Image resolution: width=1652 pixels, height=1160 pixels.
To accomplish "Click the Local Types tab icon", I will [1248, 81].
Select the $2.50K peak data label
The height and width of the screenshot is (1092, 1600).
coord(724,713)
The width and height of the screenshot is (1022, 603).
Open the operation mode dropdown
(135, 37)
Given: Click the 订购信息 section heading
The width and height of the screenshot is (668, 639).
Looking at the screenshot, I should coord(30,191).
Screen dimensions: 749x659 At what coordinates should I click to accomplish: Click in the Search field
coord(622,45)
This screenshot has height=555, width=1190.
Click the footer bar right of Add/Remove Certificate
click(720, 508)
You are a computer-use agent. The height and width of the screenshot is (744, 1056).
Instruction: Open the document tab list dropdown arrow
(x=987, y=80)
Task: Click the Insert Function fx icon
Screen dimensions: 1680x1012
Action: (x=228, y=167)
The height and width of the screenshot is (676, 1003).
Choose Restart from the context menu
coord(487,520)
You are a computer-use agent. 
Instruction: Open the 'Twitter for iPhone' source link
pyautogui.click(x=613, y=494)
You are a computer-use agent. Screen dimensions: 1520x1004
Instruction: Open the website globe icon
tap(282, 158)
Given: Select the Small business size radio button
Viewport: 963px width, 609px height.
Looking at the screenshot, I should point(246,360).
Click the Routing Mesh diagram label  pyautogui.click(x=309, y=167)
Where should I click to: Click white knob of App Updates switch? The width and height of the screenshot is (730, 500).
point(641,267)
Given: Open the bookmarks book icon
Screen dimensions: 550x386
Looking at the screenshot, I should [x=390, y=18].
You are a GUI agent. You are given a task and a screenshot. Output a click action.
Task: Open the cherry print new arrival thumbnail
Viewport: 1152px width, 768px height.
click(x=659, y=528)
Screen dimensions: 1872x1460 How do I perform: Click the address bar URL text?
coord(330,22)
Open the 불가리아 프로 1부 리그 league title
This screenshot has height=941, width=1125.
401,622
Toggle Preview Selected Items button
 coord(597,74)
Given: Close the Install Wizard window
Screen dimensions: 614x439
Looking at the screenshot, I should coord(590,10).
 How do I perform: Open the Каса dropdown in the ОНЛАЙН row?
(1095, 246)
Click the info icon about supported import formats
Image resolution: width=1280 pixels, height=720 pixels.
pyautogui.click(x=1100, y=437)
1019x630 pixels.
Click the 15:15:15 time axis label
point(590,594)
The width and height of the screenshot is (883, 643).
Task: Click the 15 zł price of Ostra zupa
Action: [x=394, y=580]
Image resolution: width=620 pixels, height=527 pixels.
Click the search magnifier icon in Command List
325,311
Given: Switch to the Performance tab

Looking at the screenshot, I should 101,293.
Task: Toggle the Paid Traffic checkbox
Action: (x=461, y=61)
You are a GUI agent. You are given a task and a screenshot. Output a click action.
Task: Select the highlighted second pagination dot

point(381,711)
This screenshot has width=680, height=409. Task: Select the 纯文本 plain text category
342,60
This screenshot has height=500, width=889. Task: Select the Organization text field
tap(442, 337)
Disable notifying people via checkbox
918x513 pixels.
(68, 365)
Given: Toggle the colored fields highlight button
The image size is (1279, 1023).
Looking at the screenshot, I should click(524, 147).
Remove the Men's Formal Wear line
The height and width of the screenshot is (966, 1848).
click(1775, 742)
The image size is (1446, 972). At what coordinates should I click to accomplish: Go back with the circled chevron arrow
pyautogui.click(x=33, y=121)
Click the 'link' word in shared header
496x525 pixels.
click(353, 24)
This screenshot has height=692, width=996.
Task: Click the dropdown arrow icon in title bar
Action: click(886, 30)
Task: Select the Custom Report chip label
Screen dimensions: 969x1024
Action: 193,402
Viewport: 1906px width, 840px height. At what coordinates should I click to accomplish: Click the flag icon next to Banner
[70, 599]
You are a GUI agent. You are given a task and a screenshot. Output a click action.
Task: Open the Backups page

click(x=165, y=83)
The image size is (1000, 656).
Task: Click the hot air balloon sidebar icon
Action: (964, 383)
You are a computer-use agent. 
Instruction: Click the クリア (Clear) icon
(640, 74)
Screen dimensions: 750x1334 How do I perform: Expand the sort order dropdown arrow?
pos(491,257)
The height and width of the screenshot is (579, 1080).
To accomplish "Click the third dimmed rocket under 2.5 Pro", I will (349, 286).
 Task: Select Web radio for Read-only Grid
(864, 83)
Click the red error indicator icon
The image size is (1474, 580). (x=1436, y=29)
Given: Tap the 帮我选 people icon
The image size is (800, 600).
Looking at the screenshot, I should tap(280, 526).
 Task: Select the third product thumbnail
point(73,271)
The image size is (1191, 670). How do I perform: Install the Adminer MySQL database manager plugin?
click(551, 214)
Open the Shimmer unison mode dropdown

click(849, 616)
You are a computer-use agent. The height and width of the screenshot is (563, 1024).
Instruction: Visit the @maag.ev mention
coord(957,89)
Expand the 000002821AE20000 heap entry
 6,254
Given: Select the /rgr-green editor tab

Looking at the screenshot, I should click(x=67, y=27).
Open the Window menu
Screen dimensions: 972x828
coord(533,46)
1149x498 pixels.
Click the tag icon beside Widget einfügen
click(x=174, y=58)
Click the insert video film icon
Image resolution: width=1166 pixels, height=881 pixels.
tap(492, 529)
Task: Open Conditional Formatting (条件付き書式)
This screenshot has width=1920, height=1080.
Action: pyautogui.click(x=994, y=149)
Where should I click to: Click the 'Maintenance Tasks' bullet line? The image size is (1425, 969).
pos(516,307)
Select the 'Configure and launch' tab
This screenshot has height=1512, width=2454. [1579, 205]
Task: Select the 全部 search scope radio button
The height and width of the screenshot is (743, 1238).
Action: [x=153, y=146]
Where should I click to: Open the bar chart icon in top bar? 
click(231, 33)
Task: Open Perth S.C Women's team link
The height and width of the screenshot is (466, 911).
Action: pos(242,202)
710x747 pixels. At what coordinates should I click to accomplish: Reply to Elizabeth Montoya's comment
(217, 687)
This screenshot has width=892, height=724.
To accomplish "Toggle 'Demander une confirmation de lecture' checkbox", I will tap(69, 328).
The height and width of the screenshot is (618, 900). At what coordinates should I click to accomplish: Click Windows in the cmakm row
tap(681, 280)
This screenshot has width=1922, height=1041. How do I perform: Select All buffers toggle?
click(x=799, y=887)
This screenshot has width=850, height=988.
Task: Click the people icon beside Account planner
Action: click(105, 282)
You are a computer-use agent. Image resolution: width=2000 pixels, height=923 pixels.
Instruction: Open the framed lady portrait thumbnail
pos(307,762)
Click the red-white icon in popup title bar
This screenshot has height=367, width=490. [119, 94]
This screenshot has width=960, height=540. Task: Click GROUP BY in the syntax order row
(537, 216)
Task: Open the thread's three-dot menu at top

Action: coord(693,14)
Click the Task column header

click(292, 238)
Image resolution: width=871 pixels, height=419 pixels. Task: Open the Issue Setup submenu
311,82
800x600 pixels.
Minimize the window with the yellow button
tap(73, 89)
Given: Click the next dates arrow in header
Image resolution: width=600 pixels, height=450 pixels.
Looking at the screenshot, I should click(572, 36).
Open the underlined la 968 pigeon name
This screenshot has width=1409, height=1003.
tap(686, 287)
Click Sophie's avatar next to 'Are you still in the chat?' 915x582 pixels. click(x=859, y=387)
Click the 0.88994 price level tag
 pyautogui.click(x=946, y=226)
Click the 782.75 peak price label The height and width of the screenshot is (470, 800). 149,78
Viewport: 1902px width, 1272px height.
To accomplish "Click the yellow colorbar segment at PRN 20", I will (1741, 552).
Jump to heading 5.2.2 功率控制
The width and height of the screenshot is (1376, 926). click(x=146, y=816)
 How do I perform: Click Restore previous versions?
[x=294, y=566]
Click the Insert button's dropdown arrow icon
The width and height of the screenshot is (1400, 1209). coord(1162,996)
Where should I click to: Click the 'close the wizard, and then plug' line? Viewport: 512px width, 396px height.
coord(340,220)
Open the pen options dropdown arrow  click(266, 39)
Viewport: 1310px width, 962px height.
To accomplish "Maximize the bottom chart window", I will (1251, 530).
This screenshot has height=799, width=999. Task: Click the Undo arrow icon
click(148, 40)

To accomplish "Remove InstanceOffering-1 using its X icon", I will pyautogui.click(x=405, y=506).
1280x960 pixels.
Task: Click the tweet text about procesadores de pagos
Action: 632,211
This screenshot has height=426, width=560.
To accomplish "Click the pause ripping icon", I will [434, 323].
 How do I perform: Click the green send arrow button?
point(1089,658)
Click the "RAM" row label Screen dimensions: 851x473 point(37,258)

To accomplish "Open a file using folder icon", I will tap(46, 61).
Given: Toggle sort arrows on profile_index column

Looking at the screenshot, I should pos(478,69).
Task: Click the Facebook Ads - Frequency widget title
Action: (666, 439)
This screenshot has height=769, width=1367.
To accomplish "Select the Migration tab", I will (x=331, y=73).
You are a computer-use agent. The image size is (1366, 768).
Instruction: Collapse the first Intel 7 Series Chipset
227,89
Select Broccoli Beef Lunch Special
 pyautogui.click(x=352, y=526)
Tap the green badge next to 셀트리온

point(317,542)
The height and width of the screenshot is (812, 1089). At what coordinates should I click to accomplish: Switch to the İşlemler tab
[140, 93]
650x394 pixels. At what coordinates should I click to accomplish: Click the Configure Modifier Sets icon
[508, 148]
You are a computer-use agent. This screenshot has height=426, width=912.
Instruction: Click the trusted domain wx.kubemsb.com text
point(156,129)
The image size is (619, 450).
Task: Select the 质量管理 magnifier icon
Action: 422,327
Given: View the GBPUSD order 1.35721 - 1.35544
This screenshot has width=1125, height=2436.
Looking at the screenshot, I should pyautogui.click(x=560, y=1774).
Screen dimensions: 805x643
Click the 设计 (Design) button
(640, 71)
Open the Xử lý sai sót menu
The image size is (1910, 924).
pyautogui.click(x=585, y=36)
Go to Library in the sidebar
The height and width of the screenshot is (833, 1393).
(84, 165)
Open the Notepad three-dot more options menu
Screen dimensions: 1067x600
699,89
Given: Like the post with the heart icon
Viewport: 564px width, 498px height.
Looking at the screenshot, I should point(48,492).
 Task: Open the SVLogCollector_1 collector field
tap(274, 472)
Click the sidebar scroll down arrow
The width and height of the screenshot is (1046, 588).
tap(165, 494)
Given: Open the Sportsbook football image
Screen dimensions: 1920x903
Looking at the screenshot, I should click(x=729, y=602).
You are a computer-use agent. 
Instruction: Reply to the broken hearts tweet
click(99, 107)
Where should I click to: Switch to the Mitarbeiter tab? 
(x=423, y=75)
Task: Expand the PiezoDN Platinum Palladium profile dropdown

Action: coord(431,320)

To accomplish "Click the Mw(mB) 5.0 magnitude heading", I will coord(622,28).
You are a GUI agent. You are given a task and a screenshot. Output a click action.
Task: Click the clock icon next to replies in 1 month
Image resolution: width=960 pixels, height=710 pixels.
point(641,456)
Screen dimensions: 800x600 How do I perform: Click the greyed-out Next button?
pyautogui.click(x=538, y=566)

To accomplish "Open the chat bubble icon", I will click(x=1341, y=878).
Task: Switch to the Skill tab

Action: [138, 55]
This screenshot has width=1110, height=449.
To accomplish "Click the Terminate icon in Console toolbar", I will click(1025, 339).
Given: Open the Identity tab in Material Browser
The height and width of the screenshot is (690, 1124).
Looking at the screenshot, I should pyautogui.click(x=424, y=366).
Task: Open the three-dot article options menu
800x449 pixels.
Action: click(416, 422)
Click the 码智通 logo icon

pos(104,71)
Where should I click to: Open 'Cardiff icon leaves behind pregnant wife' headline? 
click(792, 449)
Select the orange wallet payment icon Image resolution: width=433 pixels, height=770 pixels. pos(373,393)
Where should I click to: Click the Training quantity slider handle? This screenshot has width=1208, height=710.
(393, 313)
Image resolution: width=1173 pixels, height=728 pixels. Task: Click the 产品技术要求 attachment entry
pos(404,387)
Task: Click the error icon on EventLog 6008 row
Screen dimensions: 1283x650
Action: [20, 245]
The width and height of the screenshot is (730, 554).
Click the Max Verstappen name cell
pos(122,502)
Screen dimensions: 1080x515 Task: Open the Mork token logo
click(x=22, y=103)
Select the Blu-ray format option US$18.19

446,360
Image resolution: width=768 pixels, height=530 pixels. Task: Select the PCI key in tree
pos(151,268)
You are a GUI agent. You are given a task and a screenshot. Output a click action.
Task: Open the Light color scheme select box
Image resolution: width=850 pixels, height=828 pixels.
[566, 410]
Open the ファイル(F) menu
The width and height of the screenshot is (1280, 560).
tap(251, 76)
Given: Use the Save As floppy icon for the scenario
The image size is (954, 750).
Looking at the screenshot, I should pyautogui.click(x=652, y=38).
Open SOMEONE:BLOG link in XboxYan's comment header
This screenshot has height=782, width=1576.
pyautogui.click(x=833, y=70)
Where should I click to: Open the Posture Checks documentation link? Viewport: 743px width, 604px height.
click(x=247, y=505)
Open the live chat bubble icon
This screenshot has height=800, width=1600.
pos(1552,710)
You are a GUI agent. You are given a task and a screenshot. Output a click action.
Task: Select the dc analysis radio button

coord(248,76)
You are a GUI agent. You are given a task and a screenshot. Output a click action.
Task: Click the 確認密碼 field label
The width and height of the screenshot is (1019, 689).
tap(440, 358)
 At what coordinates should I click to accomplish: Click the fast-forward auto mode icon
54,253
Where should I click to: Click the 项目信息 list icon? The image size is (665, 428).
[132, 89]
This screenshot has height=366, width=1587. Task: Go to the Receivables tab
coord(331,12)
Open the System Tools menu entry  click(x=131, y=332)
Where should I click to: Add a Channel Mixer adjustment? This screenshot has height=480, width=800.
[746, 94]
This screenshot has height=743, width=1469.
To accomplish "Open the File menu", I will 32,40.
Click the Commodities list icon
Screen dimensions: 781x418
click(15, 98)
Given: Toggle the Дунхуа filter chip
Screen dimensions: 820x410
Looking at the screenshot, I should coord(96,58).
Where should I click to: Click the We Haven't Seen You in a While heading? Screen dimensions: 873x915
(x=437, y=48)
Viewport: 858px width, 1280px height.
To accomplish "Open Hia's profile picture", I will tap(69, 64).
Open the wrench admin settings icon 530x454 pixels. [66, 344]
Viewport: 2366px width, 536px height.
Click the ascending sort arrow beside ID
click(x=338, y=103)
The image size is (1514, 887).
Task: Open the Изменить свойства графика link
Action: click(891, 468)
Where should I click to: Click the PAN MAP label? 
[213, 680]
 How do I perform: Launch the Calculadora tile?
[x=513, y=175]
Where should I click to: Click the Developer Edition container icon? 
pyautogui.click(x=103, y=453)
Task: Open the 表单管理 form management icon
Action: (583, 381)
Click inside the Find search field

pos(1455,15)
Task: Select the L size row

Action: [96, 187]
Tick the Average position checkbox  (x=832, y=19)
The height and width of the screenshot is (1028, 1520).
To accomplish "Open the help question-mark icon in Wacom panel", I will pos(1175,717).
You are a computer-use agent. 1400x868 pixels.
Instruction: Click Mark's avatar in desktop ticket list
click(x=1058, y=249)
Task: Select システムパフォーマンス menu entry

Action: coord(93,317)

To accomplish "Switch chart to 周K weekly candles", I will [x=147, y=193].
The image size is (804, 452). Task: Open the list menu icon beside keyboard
::::::::::
Across all the records, find the lines containing the word "chat" and reproduce each one.

Click Sophie's avatar next to 'Are you still in the chat?' 915x582 pixels. click(x=859, y=387)
To accomplish "Open the chat bubble icon", I will click(x=1341, y=878).
Open the live chat bubble icon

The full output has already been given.